** Description of the task **
Could you copy exactly the lines from the one containing "1270x734 pixels." through the last line of the records, leaving out every picture?

** Data **
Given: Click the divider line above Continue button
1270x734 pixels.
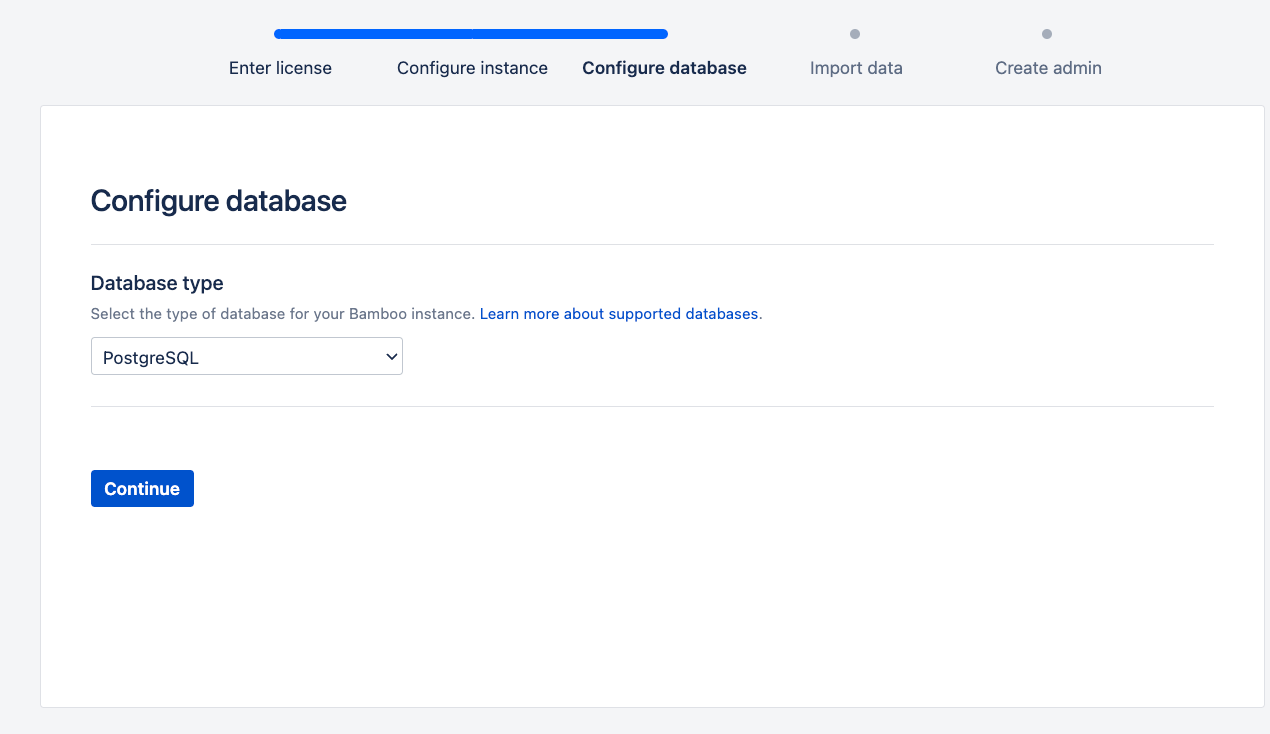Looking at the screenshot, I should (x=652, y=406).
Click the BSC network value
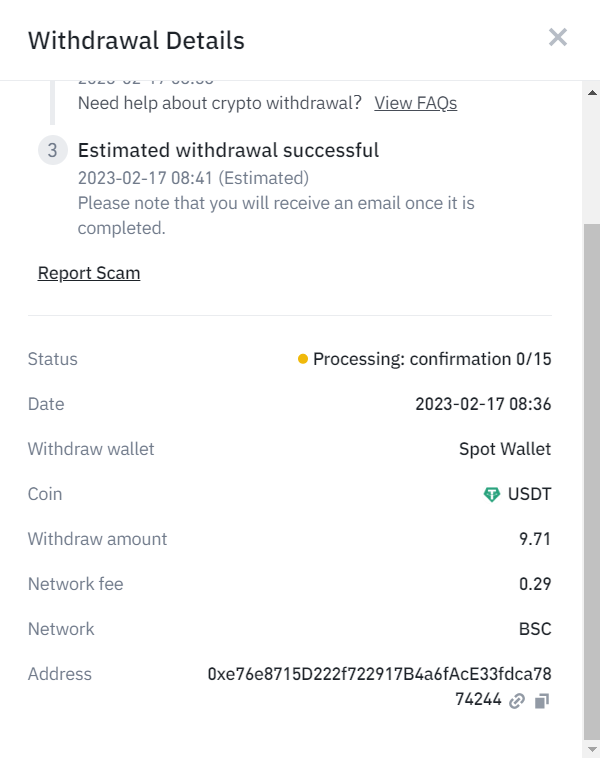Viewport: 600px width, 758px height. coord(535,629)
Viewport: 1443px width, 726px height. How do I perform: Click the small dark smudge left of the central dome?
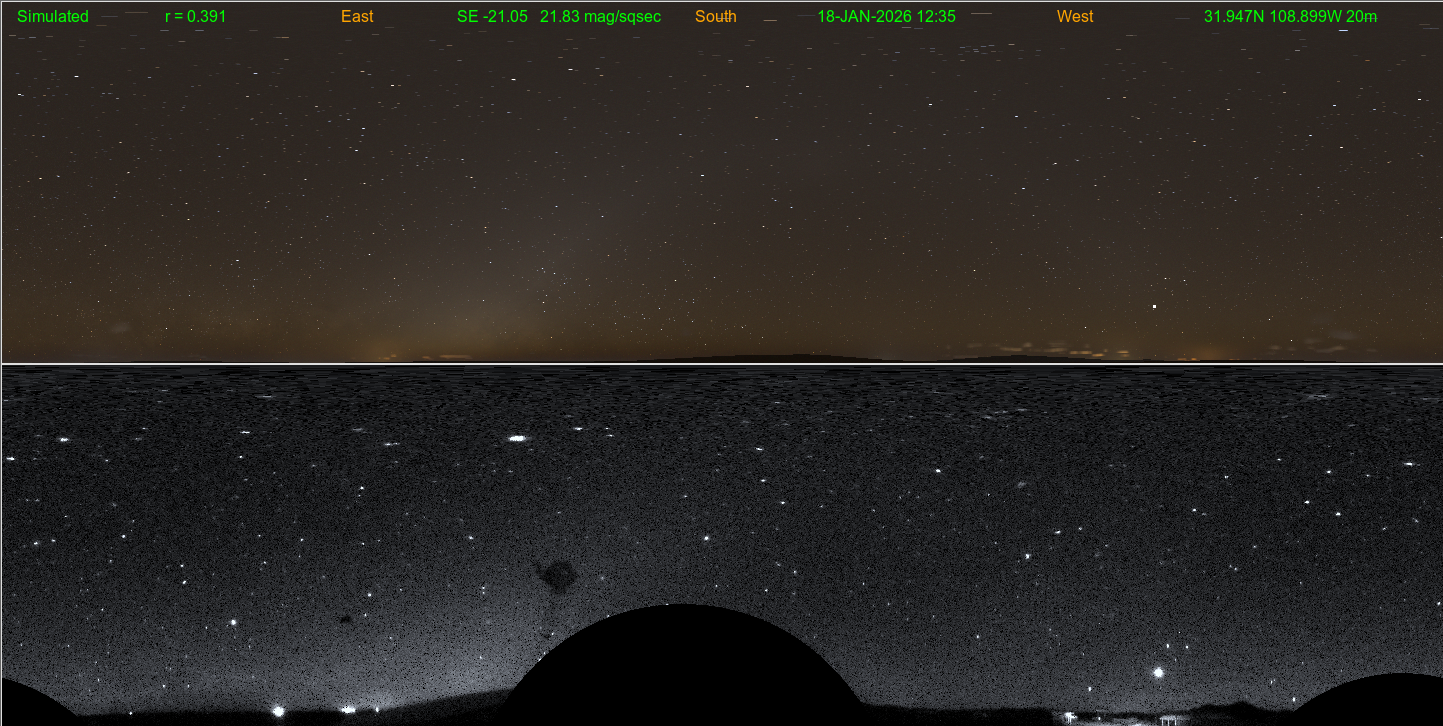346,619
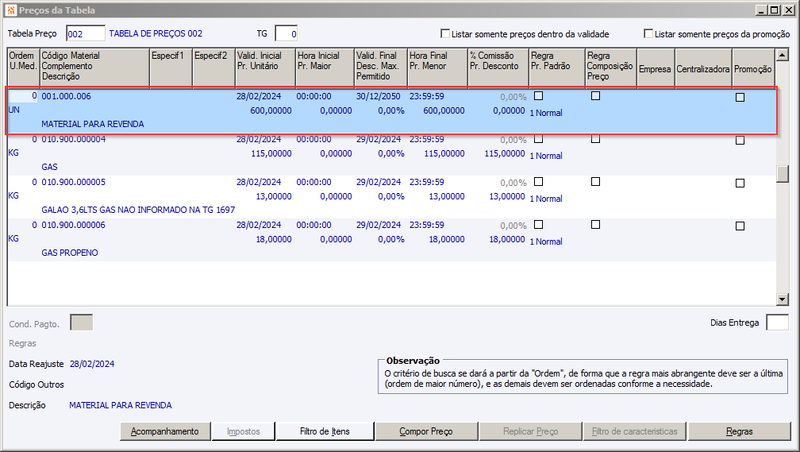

** Result below **
1270x734 pixels.
Looking at the screenshot, I should (x=652, y=406).
Click the BSC network value
Viewport: 600px width, 758px height. coord(535,629)
Viewport: 1443px width, 726px height. How do I perform: Click the small dark smudge left of the central dome?
346,619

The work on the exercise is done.